Diabetic retinopathy is a prevalent and sight-threatening complication of diabetes that affects individuals worldwide. Effectively addressing this condition requires adapting approaches to the specific characteristics of retinal images. Existing works often tackle the diagnostic challenge without focusing on a specific aspect. In contrast, our study introduces a new problem-oriented strategy that addresses key gaps in diabetic retinopathy using three novel, tailored approaches. First, to address the underexploitation of high-resolution retinal images, we propose a resolution-preserving, data-based approach that employs patch-based analysis without downscaling while also mitigating data scarcity and imbalance.
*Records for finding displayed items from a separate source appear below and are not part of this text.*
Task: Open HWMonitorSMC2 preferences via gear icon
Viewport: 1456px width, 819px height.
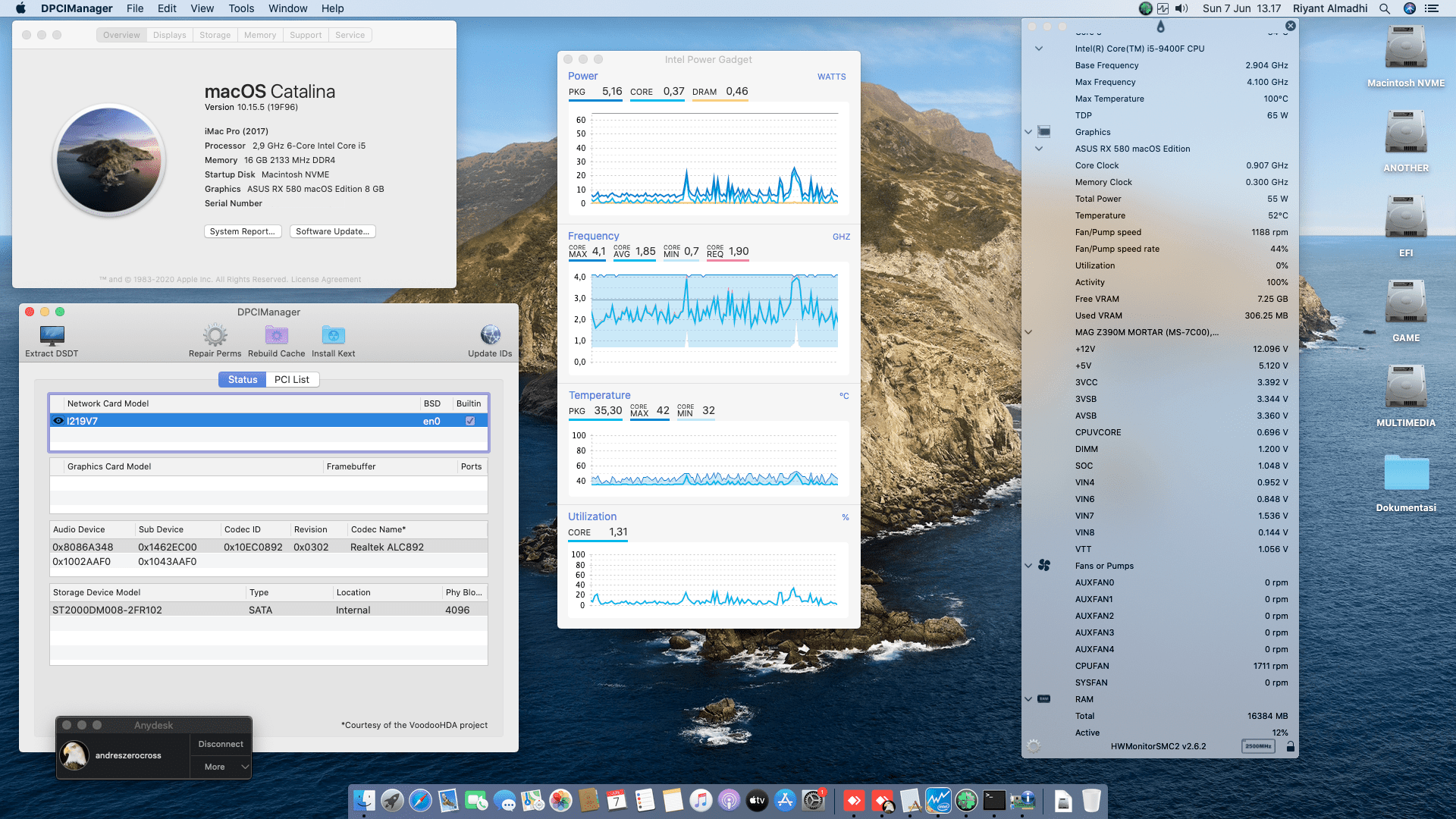Action: tap(1032, 745)
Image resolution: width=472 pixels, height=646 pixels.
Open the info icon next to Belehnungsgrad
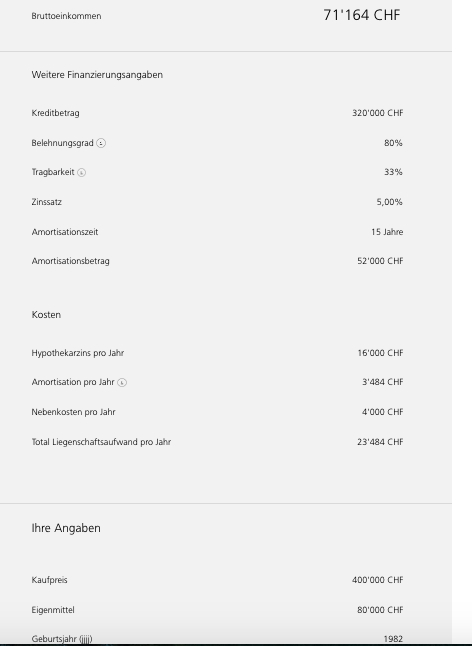[x=101, y=143]
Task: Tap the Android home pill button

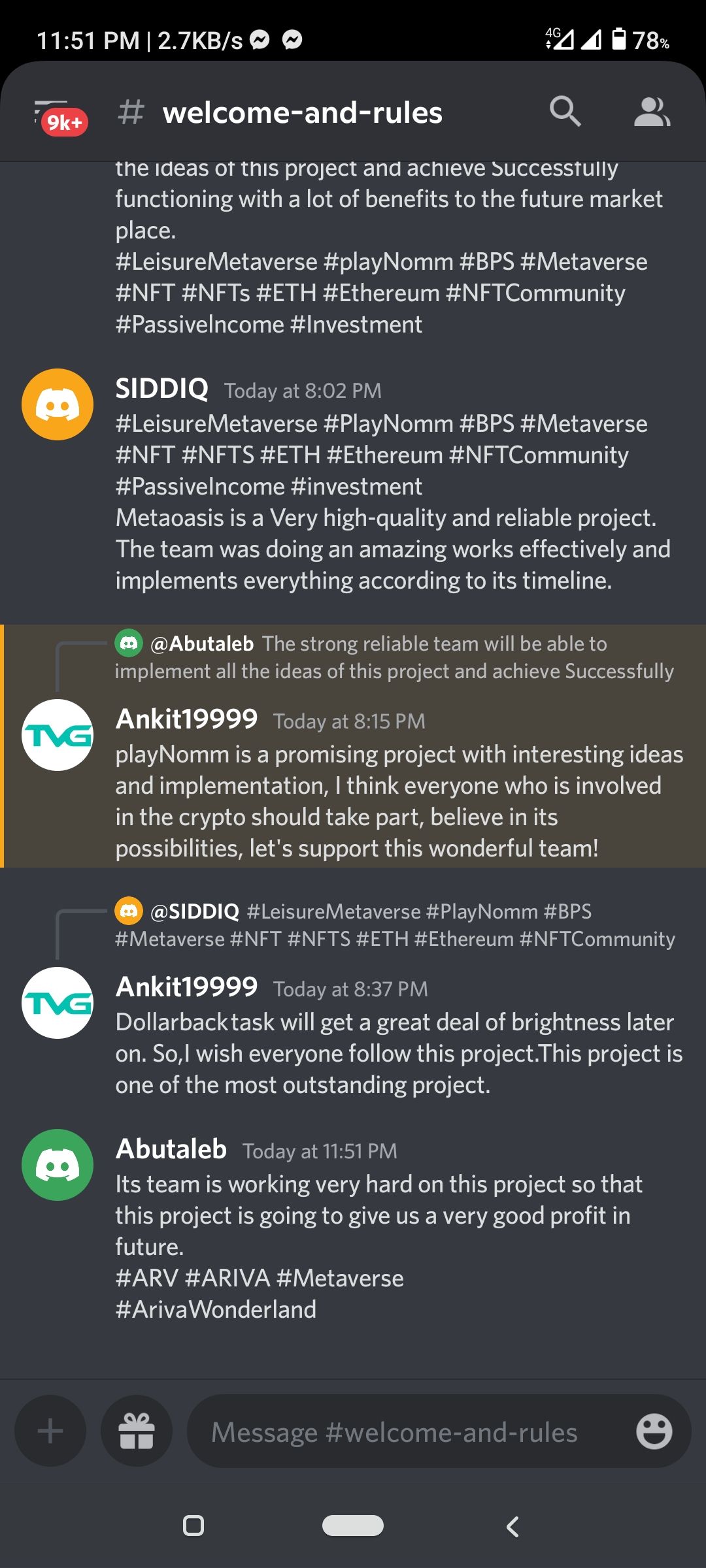Action: click(x=353, y=1526)
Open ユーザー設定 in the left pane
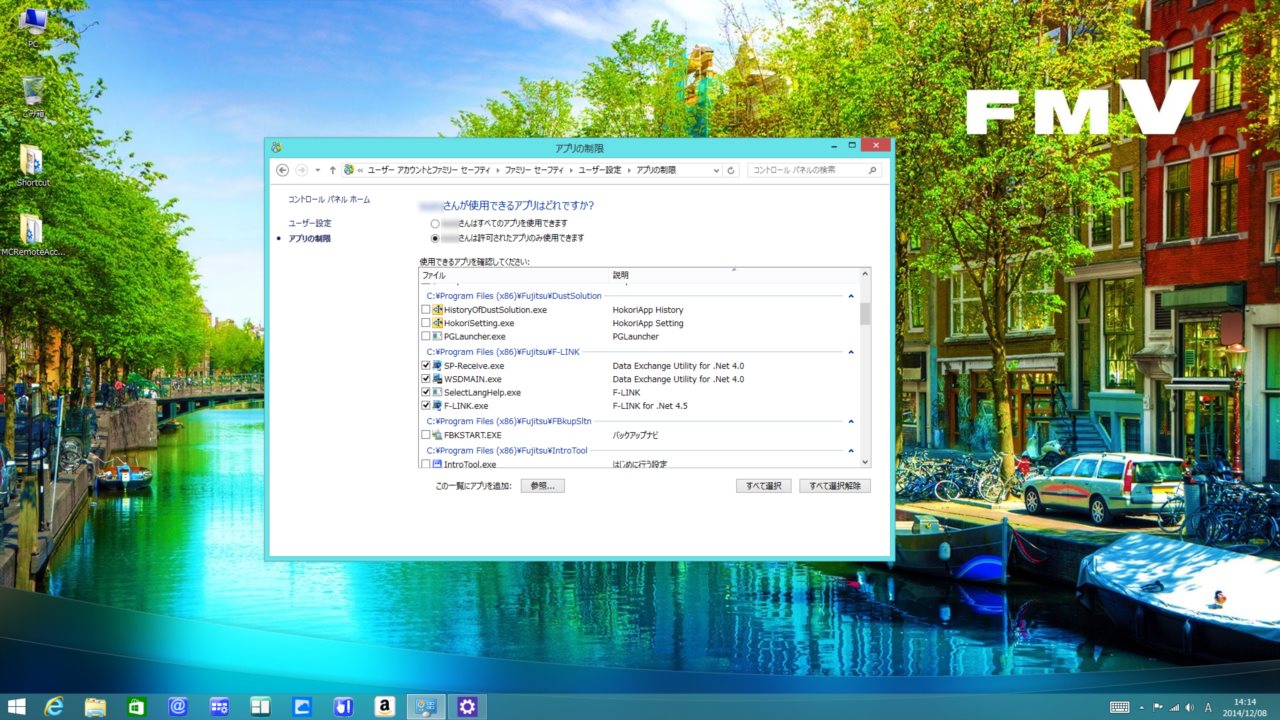This screenshot has height=720, width=1280. click(x=309, y=223)
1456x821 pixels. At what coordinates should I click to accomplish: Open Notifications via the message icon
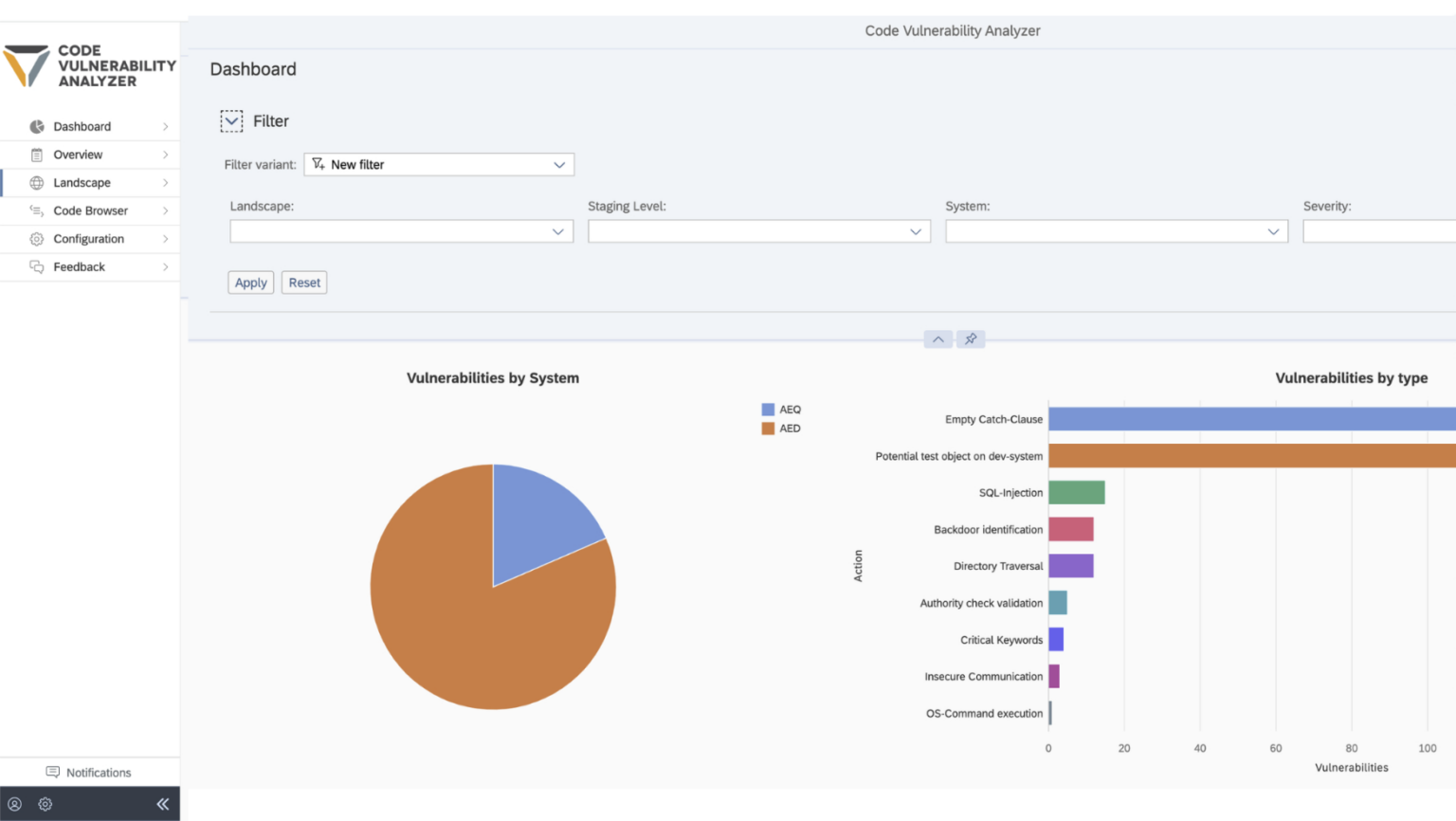[x=54, y=773]
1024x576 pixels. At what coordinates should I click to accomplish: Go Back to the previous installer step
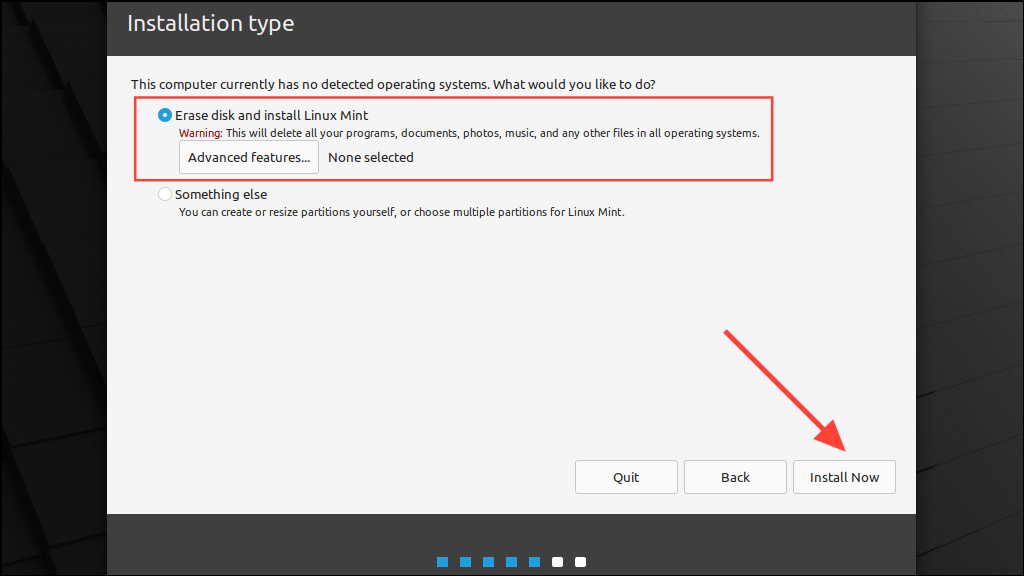735,477
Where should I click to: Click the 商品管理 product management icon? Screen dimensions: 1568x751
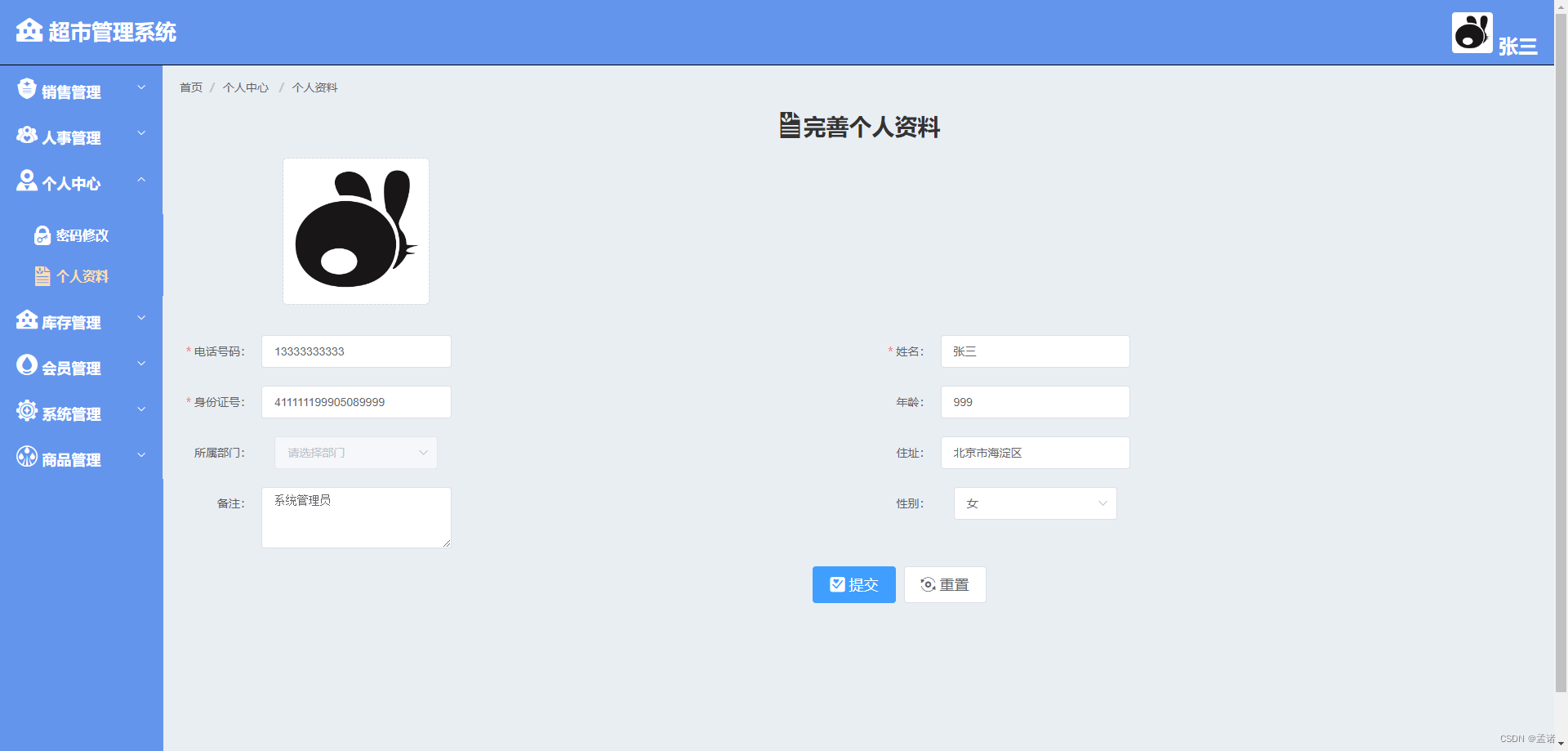[x=26, y=458]
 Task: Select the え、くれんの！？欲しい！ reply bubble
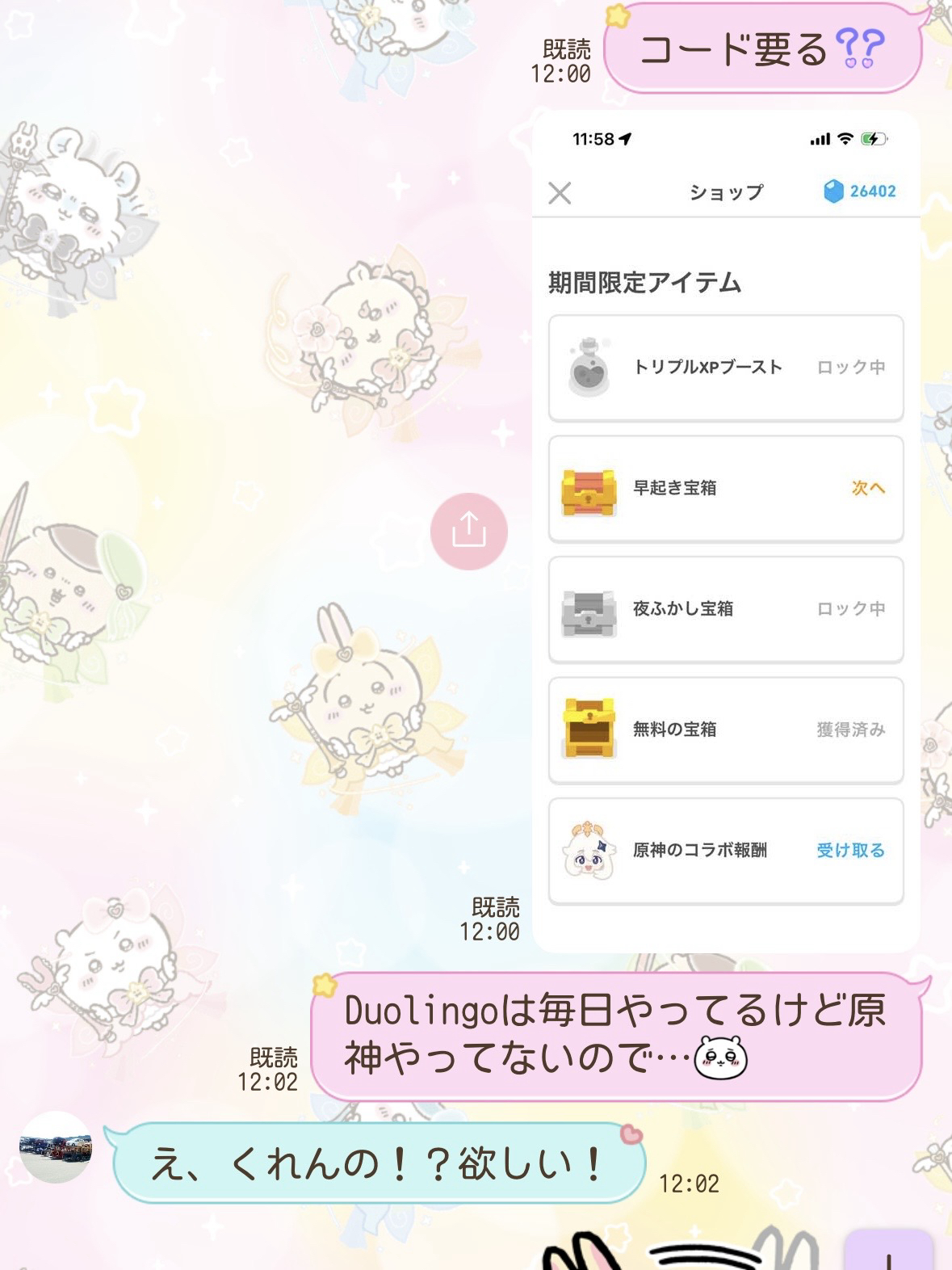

Second, inspired by real-world clinical practice, we develop a symptoms-based approach that explicitly segments multiple key pathological indicators (blood vessels, exudates, and microaneurysms) and then uses them to guide the classification network. Third, we propose a hierarchical approach that decomposes the multi-stage classification task into multiple hierarchical binary classifications, enabling more specialized feature learning and informed decision-making across different severity levels. Evaluations on both EyePACS and APTOS benchmark datasets showcased superior performance, surpassing or matching contemporary state-of-the-art results. These outcomes demonstrate the effectiveness of our proposed approaches and underscore the strategy's potential to improve diabetic retinopathy diagnosis.

Abstract Image

糖尿病视网膜病变识别的问题导向策略
糖尿病视网膜病变是糖尿病的一种常见且威胁视力的并发症,影响着全世界的个体。有效地解决这种情况需要适应视网膜图像的具体特点的方法。现有的工作往往解决诊断的挑战,而不是专注于一个特定的方面。相比之下,我们的研究引入了一种新的问题导向策略,使用三种新颖的量身定制的方法来解决糖尿病视网膜病变的关键空白。首先,为了解决高分辨率视网膜图像开发不足的问题,我们提出了一种基于分辨率保持的基于数据的方法,该方法采用基于补丁的分析,而不缩小规模,同时也减轻了数据的稀缺性和不平衡性。其次,受现实世界临床实践的启发,我们开发了一种基于症状的方法,明确分割多个关键病理指标(血管、渗出物和微动脉瘤),然后使用它们来指导分类网络。第三,我们提出了一种分层方法,将多阶段分类任务分解为多个分层二元分类,从而实现更专业的特征学习和跨不同严重级别的明智决策。对EyePACS和APTOS基准数据集的评估显示出卓越的性能,超过或匹配当代最先进的结果。这些结果证明了我们提出的方法的有效性,并强调了该策略在改善糖尿病视网膜病变诊断方面的潜力。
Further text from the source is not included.